President Barack Obama and Republican presidential candidate and former Massachusetts Gov. Mitt Romney talk at the end of the first presidential debate in Denver on Oct. 3, 2012.
(AP)
Newsflash: Religion doesn’t really matter in politics. This tidbit comes from an unlikely source, the people who work to mobilize faith communities for the Obama and Romney campaigns.
Even if it flies in the face of all research, this argument isn’t new to the religion reporters who heard it during a politics and religion panel on Friday. That’s because we’ve been largely shut out for many months in our efforts to get the campaigns to open access to their organized faith outreach – where they go, who they talk with, what their strategy is.
Both campaigns had people on a panel at the annual Religion Newswriters Association’s annual conference in suburban D.C. to discuss the campaigns’ efforts to reach various faith communities and to deal with faith-related issues that come up. Even as people on both sides said they were extremely busy in their positions, they said religion didn’t really have much of a place in politics.
“I don’t view myself as having job of speaking about my candidate’s faith. I’m speaking about his candidacy for the office of the presidency,” said Mark DeMoss, an evangelical communications executive who advises the Romney campaign on a volunteer basis. “I don’t go around talking about his faith. I talk about him.”
Michael Wear, national faith vote coordinator for the Obama campaign, said “I don’t feel it’s my responsibility and the president certainly doesn’t feel it’s his responsibility to convince anyone of his faith.”
The campaign advisers told journalists that the focus is the economy, even when it comes to the faith team. For the Democrats, a key faith proxy have been a group of Catholic nuns who have launched visible trips on buses and ferries to put an ethical stamp on the president’s economic vision. For the Republicans, that’s included well-known Christian conservative activist Ralph Reed and his plan to urge religious conservatives to support tax cuts.
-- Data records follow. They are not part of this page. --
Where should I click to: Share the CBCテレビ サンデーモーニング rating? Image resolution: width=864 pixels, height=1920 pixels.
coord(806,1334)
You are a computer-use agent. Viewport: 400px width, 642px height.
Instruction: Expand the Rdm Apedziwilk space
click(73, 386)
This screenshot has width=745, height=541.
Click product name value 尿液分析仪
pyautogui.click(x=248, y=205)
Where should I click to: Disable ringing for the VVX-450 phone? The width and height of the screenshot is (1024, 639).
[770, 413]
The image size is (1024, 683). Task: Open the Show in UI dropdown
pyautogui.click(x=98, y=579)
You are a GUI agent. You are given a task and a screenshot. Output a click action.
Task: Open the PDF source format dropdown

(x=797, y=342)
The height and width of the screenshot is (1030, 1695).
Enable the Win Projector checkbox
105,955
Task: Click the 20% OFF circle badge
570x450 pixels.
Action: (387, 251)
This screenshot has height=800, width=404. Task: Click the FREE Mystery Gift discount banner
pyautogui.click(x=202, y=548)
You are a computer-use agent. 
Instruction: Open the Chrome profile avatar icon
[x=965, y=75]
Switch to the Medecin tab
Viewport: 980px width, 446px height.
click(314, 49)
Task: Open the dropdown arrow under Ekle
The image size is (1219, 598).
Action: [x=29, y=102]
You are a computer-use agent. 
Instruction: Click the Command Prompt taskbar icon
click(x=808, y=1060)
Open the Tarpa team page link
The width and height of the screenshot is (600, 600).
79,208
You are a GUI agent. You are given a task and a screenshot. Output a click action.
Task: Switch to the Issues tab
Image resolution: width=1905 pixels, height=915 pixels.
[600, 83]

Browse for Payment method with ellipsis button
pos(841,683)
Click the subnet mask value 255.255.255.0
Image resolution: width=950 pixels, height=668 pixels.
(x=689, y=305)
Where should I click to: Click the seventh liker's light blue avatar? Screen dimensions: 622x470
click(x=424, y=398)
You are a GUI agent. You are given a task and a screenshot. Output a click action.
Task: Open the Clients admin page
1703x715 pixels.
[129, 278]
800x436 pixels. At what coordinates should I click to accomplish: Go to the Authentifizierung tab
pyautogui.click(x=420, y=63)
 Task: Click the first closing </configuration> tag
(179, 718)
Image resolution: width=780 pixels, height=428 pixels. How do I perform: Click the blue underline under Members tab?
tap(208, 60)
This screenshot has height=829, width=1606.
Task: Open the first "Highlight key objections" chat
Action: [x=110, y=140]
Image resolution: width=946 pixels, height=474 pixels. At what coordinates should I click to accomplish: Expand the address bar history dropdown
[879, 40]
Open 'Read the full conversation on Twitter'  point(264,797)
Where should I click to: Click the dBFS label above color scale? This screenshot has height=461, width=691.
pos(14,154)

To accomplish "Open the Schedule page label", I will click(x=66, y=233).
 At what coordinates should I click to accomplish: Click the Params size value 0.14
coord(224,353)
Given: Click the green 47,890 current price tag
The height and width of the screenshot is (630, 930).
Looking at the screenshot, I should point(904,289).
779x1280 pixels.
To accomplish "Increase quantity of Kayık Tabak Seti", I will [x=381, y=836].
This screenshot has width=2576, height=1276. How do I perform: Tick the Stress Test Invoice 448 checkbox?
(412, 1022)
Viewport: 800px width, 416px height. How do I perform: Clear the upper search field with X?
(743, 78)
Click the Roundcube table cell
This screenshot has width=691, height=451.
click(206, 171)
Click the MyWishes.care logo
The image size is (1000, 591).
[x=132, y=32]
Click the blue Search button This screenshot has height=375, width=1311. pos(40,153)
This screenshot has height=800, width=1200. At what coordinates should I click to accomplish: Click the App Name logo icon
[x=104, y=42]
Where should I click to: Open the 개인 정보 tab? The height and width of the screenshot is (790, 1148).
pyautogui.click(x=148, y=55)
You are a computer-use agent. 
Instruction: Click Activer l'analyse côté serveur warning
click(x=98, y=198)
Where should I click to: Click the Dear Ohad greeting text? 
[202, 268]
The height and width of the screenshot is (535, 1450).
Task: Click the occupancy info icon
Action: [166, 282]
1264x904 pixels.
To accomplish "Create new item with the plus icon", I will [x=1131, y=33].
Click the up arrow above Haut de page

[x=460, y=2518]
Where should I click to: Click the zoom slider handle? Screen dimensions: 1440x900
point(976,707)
There’s no question religion is a risky area for both candidates. Obama saw his campaign four years ago nearly swallowed by debate about his longtime pastor, Jeremiah Wright. Millions of Americans still incorrectly believe he’s Muslim. Romney knows many Americans are unfamiliar with the Mormon faith.
Will faith outreach seem so irrelevant four years from now with potentially two different candidates?